1925 film by Paul Bern

Flower of Night is a 1925 American silent drama film directed by Paul Bern. Famous Players–Lasky produced the film with Paramount Pictures releasing. Joseph Hergesheimer provided an original story for the screen.

==Plot==
As described in a film magazine review, Don Giraldo y Villalon and his daughter Carlota, high caste Spaniards living in California at the time of the gold rush, are dispossessed of most of their land holdings, including the Flor de Noche mine in the hills above their hacienda. John Basset has come from the East to assist the superintendent of the mine. He stops at the hacienda to learn the way to the mine, and, at sight of him, Carlota loves him. She accepts an invitation to a miners’ dance, to which she goes only that she may see Basset again. Basset, disgusted with the revel, ignores her. When she returns home and tells her father she has disgraced herself and the family name he commits suicide. Carlota goes to San Francisco and becomes a dance hall entertainer. She meets Luke Rand, leader of the Vigilantes, and has sex with him in an effort to win Basset, who scorns her.
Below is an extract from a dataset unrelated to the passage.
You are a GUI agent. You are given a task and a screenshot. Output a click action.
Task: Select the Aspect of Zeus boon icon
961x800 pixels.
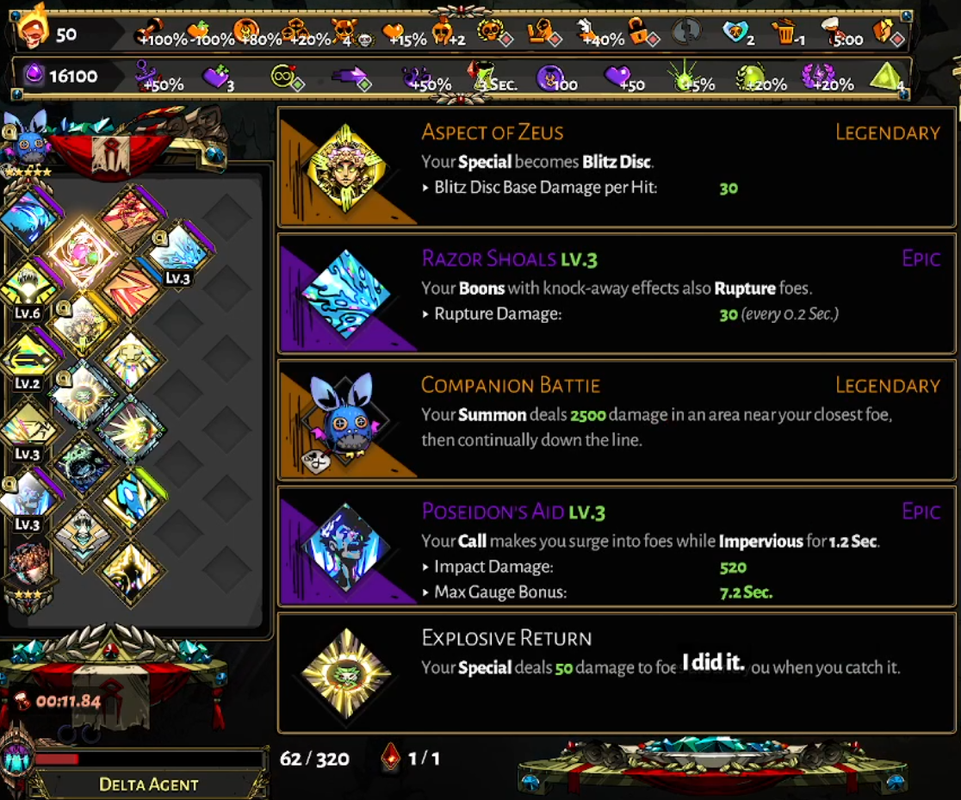click(347, 167)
Rand tries to confiscate the Flor de Noche mine to win Carlota. Basset in defending the mine is wounded and Carlota, altering her mind, helps him escape. Rand overtakes them, and in the fight that ensues Basset kills him. The love note is the loudest one as the story ends.

== Censorship ==
Before Flower of Night could be exhibited in Kansas, the Kansas Board of Review required the elimination of all but one scene of Carlotta smoking, a boy being drunk, a hanging scene, and all but one scene of mixing drinks.

==Preservation==
With no prints of Flower of Night located in any film archives, it is a lost film.